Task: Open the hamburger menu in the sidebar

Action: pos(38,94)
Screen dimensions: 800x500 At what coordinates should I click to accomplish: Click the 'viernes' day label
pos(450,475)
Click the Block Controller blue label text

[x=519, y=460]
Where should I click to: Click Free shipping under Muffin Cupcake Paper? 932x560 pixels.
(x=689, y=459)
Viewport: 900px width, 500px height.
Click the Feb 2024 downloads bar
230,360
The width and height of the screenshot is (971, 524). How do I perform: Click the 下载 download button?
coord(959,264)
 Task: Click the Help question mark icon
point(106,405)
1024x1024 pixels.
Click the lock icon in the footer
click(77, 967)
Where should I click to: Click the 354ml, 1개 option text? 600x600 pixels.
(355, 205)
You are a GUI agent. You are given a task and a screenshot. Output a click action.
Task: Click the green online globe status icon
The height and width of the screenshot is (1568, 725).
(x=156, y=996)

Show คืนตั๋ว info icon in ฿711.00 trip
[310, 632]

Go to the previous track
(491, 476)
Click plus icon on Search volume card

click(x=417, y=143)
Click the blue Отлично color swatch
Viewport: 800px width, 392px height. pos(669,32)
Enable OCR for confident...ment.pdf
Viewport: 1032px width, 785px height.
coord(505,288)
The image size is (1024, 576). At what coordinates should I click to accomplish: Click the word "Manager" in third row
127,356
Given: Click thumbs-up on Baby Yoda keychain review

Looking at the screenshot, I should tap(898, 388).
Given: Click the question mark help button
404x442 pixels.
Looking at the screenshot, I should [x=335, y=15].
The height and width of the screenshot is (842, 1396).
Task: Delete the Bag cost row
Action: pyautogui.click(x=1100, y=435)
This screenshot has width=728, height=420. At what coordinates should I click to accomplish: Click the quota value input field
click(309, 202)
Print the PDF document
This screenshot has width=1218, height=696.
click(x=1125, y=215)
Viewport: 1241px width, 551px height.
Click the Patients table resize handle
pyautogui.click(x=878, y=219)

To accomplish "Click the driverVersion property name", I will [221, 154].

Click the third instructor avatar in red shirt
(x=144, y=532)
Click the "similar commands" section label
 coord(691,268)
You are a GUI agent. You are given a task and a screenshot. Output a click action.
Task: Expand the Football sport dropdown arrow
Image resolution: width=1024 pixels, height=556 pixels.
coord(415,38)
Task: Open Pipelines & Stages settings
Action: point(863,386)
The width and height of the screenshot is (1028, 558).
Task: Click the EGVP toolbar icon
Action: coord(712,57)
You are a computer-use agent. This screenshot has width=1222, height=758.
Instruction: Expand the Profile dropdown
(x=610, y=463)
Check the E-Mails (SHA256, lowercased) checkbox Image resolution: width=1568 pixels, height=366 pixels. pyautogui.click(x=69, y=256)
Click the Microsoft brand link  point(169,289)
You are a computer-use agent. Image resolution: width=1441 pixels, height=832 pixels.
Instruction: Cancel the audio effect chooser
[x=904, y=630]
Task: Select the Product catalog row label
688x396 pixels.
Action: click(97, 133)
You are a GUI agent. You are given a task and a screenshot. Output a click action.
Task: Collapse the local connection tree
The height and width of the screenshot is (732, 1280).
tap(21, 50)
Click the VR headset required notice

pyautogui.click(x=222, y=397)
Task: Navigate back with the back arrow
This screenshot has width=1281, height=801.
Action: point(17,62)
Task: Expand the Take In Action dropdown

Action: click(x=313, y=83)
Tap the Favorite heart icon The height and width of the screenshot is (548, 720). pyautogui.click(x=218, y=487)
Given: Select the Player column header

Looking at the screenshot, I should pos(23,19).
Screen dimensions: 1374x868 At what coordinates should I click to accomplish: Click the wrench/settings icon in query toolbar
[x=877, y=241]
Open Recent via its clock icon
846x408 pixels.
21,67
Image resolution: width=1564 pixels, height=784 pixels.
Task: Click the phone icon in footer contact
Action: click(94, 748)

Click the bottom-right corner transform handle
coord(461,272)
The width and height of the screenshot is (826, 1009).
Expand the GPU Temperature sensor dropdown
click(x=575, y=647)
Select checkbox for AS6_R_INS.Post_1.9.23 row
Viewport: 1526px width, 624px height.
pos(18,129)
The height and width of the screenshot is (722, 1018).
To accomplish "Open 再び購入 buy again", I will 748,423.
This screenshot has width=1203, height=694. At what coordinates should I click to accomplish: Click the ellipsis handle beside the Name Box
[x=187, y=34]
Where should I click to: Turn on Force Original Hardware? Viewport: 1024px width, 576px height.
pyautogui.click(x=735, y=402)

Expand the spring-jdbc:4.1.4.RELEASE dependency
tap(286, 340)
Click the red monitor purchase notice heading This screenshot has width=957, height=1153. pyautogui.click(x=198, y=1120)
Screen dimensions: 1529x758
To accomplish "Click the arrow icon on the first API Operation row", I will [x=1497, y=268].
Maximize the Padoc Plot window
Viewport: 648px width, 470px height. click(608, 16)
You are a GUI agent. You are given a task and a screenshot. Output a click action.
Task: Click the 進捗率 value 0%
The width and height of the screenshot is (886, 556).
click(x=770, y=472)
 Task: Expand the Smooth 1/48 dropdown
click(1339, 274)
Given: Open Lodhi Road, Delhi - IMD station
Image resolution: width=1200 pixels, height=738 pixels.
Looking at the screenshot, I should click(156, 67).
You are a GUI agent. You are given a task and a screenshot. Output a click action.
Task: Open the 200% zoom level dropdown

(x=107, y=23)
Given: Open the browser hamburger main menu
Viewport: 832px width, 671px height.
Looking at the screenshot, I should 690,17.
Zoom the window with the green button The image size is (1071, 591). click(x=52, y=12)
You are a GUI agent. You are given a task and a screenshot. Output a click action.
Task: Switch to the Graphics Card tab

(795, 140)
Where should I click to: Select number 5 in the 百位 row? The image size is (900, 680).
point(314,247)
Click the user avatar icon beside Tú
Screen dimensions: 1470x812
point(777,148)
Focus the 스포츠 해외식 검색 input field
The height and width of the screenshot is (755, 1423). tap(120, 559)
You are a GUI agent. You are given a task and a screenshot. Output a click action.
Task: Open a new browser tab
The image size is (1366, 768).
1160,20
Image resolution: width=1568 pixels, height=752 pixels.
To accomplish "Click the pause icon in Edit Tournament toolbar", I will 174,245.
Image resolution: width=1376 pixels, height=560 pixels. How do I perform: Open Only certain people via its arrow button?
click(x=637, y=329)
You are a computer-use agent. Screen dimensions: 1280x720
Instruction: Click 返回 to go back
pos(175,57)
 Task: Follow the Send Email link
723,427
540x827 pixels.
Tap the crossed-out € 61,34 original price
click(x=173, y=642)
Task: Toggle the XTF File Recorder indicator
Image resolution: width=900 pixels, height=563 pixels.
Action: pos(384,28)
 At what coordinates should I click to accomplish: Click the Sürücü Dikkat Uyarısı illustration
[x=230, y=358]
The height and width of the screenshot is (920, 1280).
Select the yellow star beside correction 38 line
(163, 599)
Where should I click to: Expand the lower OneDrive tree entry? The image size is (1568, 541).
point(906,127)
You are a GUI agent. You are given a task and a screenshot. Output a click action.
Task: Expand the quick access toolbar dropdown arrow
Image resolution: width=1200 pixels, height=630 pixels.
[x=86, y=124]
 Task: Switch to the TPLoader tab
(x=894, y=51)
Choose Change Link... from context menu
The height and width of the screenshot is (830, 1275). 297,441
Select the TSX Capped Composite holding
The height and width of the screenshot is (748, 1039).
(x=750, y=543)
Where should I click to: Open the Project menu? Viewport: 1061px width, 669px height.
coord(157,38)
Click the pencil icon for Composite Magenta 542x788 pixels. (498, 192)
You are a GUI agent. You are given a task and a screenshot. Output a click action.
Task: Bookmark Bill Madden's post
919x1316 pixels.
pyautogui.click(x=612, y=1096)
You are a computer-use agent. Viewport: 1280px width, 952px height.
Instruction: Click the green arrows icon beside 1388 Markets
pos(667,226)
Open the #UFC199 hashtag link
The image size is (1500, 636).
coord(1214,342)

- - -

= Work instructions =
The required result is an exact repetition of the lines from the one containing "You are a computer-use agent. Viewport: 1280px" through the last line of the data.

= Exercise answer =
You are a computer-use agent. Viewport: 1280px width, 952px height.
Instruction: Click the green arrows icon beside 1388 Markets
pos(667,226)
Open the #UFC199 hashtag link
The image size is (1500, 636).
coord(1214,342)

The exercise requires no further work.